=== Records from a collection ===
--
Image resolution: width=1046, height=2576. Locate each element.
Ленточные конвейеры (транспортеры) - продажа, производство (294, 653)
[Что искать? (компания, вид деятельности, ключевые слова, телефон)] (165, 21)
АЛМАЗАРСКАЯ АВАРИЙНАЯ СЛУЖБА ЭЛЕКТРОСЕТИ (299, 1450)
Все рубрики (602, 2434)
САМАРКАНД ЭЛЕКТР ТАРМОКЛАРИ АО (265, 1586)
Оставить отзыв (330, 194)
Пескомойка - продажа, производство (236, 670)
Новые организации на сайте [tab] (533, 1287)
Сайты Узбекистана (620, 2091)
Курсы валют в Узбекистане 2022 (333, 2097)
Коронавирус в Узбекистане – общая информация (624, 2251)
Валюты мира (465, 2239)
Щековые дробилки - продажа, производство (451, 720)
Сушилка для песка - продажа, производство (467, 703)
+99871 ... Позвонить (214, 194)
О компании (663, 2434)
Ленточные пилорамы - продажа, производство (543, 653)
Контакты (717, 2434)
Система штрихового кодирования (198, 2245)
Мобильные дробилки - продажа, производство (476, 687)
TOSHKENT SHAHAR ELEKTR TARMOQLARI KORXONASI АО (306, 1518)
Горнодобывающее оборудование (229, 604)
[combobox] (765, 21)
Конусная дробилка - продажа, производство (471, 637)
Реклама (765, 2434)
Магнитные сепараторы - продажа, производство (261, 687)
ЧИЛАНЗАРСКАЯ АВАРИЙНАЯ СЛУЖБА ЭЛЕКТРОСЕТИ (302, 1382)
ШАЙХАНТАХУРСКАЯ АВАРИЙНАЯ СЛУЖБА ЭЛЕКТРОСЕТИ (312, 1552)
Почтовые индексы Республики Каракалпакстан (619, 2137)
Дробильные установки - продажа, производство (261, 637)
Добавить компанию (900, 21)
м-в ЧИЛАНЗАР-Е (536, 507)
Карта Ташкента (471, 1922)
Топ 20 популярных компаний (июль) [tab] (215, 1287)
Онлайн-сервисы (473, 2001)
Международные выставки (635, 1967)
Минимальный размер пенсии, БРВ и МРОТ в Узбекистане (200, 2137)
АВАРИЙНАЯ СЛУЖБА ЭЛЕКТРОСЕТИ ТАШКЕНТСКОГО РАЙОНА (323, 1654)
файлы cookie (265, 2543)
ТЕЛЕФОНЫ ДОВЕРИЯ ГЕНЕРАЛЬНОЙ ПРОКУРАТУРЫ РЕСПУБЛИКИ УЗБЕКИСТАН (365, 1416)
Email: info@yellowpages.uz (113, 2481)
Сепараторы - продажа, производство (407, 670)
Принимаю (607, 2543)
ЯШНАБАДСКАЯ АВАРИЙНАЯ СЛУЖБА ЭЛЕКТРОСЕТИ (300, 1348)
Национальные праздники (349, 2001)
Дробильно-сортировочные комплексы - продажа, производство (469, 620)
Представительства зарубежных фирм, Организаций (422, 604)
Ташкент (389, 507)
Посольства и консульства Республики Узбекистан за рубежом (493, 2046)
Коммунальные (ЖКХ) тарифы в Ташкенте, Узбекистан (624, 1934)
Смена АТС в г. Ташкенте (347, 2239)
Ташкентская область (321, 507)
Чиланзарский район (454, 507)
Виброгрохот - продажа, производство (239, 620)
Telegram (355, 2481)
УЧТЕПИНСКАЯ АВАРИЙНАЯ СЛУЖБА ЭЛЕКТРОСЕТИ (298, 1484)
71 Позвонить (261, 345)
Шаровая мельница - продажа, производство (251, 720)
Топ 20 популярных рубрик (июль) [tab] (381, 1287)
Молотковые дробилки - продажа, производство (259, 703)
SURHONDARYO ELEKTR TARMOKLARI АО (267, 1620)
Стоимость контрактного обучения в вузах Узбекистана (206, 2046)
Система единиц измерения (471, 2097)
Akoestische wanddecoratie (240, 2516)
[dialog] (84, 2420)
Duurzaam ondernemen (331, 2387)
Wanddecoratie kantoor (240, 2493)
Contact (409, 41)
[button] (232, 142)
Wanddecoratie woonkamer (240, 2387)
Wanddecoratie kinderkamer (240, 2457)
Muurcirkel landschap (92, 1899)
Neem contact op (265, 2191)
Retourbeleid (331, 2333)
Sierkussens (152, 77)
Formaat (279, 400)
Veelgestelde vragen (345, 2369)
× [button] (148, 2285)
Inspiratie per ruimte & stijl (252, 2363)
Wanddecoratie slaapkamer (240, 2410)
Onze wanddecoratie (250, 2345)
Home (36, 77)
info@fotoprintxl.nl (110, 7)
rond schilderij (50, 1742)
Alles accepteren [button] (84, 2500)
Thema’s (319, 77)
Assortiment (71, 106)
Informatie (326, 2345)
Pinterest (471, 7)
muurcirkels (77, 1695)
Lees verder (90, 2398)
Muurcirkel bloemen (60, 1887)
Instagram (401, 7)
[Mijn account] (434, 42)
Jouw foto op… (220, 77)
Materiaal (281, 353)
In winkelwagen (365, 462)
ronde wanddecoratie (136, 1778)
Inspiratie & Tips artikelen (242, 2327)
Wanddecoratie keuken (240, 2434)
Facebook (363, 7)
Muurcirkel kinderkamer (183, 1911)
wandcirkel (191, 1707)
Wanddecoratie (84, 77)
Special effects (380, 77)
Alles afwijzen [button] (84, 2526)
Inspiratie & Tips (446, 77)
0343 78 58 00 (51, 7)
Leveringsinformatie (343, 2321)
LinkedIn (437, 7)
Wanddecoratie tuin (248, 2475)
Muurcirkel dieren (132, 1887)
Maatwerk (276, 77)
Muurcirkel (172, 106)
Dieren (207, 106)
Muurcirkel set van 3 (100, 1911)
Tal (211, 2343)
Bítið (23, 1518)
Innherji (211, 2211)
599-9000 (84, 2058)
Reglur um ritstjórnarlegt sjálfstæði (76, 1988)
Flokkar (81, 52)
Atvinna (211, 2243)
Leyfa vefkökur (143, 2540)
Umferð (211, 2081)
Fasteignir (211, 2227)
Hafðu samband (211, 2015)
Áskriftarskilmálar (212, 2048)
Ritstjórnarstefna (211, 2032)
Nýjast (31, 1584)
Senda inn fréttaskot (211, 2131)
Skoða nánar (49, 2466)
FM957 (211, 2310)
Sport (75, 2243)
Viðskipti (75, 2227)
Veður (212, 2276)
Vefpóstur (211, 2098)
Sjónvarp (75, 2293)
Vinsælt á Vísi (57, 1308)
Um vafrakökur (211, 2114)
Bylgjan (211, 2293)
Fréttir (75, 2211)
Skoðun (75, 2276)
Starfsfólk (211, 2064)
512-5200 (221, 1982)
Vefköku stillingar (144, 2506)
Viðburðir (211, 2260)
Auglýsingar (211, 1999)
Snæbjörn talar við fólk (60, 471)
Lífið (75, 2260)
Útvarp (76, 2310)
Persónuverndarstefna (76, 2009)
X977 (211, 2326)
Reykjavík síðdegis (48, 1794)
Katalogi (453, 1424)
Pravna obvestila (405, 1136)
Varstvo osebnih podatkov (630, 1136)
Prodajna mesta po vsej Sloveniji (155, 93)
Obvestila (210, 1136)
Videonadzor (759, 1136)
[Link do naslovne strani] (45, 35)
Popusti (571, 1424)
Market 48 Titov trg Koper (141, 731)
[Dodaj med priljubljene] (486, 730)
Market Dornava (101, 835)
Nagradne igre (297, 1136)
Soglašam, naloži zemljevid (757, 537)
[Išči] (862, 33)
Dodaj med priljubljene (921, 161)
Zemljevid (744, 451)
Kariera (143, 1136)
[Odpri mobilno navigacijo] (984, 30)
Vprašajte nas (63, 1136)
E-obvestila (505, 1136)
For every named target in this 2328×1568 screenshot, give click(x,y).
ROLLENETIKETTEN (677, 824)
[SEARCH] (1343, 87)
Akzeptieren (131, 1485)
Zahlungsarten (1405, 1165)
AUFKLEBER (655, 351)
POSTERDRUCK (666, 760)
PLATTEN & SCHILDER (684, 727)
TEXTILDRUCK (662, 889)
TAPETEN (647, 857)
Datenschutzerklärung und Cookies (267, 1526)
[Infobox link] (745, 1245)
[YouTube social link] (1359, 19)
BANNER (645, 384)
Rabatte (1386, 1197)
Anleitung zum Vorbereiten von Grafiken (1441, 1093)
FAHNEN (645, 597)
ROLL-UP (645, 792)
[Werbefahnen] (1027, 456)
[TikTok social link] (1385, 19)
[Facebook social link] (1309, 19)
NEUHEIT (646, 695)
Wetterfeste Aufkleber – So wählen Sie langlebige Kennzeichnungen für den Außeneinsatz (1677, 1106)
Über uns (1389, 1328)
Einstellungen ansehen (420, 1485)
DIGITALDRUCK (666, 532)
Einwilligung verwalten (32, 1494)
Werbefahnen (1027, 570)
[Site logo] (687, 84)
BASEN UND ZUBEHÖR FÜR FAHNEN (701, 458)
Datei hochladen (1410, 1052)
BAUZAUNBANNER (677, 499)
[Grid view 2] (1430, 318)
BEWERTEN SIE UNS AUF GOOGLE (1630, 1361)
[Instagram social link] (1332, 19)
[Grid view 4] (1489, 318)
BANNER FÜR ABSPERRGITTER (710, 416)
--
=== WHAT YOU SHOULD DO ===
Only lines with the word "button" go in the answer. Take them all from the entries above.

=== EXERCISE RESPONSE ===
[button] (232, 142)
× [button] (148, 2285)
Alles accepteren [button] (84, 2500)
Alles afwijzen [button] (84, 2526)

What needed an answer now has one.